With multiple files in a directory, you can run the directory as a cli command. The Instacli scripts will be subcommands.
For this example we run from the samples directory. It contains a directory basic
with the following
files:
create-greeting.cli
greet.cli
greeting.yaml
multiple-choice.cli
output.cli
simple-question.cli
We can now run basic as a cli command with subcommands for each of the files. First, let's use the --help
option
to see some more descriptions
cli --help basic
Simple Instacli example scripts
Available commands:
create-greeting Creates a greeting and puts it in the output
greet Prints a greeting
multiple-choice Interaction example
output Sets test output
prompt Simple interactive prompt
We can now invoke the greet command like this:
cli basic greet
With the expected output:
Hello, World!
Note that it's optional to specify the .cli
extension. The following three commands are equivalent:
cli basic greet
cli basic greet.cli
cli basic/greet.cli
When invoking a directory without the --help
parameter, Instacli lets you select the command with an interactive
prompt. This is a great way to explore the commands and subcommands!
cli basic
Simple Instacli example scripts
* Available commands:
> create-greeting Creates a greeting and puts it in the output
greet Prints a greeting
output Sets test output
prompt-multiple-choice Interaction example
prompt-simple-question Simple interactive prompt
We showed above that you can call another Instacli script from within an Instacli script with the Run script command.
Another way is to use it as a regular command. Instacli reads all cli files in the same directory and makes them available as commands in the current script. While doing so, it transforms file names in "kebab-style" to "Sentence style".
For example, suppose we have a file create-greeting.cli
, that creates a greeting and puts it in the output:
Script info:
description: Creates a greeting
input:
name: Your name
Output: Hello ${input.name}!
We can now call it as Create greeting
from a script in the same directory:
Code example: Calling another cli file
Create greeting:
name: Cray
Expected output: Hello Cray!
Each directory can have a .instacli.yaml
file that contains metadata about the directory.
You can give the directory a readable description, import cli files from other directories and manage http connection data.
Add a .instacli.yaml
file to the directory to give a description to the current directory.
Script info: This is an example directory
The information is printed when displaying help for the directory:
cli --help .
This is an example directory
Available commands:
create-greeting Creates a greeting
say-something Say something
Hidden directory
You can hide the directory from the interactive command chooser by setting the hidden
property to true
.
For example take the following .instacli.yaml
file in the subcommand
directory:
Script info:
hiddent: true
It will not show up as a subcommand when invoking cli --help
.
You can indicate the version of the Instacli spec that the script is using.
Script info:
instacli-spec: v0.1
Out-of-the-box, you can call a script from within the same directory as a regular Instacli command.
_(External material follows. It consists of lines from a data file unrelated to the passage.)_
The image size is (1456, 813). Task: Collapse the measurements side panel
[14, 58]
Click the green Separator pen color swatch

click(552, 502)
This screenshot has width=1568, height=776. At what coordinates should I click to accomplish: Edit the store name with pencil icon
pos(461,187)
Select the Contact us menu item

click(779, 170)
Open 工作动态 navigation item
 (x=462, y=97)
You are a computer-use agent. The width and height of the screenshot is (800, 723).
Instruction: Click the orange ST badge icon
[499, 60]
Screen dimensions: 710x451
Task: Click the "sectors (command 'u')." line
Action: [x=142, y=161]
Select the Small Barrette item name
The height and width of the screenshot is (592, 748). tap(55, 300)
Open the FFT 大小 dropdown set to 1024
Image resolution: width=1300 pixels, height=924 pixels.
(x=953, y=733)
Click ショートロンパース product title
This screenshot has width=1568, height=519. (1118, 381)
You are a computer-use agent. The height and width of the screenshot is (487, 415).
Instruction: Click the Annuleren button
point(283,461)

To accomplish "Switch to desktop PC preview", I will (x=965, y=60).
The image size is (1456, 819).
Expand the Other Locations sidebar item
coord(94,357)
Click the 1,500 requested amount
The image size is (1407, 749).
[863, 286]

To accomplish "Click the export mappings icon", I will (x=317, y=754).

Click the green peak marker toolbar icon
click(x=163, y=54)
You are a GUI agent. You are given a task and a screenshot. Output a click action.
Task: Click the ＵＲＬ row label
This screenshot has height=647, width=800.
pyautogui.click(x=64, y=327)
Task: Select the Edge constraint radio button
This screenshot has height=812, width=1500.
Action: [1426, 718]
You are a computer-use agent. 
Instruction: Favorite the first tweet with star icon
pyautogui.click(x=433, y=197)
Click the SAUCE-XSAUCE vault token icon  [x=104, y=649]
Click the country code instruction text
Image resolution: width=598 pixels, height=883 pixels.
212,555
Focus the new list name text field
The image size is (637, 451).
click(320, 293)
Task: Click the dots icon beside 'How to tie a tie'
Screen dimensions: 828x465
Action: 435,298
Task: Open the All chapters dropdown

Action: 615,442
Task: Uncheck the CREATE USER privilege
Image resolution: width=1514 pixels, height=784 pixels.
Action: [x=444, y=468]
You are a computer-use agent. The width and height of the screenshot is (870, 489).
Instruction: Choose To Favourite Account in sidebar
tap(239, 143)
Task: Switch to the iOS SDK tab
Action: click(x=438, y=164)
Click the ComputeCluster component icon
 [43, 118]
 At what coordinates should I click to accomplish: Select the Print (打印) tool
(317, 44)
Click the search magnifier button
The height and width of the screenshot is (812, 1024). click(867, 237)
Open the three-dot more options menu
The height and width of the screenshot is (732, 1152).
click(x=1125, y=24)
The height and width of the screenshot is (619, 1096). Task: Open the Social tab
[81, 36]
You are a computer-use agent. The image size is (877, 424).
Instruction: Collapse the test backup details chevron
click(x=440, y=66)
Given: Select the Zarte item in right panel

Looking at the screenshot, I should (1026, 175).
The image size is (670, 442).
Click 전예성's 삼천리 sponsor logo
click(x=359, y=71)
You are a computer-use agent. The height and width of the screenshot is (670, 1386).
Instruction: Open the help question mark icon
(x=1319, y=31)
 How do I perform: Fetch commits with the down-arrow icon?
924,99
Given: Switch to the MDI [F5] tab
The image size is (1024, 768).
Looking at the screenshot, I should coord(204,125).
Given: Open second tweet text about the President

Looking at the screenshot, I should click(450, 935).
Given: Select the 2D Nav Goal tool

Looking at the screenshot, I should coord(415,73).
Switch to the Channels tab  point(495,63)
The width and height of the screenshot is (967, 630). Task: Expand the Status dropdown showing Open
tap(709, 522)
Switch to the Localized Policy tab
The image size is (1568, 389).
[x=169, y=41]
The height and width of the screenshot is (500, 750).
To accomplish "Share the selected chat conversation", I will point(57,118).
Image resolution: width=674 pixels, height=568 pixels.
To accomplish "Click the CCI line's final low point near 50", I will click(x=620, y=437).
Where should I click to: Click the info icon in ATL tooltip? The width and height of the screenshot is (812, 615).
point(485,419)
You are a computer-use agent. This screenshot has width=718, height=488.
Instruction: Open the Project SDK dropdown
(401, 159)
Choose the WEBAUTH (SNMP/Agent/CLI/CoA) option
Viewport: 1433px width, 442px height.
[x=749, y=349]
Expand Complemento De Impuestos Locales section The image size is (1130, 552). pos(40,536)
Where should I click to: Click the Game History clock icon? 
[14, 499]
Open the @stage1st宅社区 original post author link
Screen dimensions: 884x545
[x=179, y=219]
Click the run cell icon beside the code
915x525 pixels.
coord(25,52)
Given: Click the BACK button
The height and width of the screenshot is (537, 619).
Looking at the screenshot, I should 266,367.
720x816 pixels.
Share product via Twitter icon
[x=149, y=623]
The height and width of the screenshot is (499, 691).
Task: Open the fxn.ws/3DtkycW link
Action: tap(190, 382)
To call a script from another directory, you can import it in the .instacli.yaml
file. This will import it for all
scripts in that directory.
For example, if we have the file helper/say-something.cli
:
Output: Something ${input.what}
And we have it in the .instacli.yaml
file as follows:
Script info: This is an example directory
imports:
- helper/say-something.cli
Then you can call it like this from your script:
Code example: Calling a script that was imported from another directory
Say something:
what: funny
Expected output: Something funny
The .instacli.yaml
file also contains a connections
settings for retrieving HTTP connection credentials. See the
Connect to command for more details.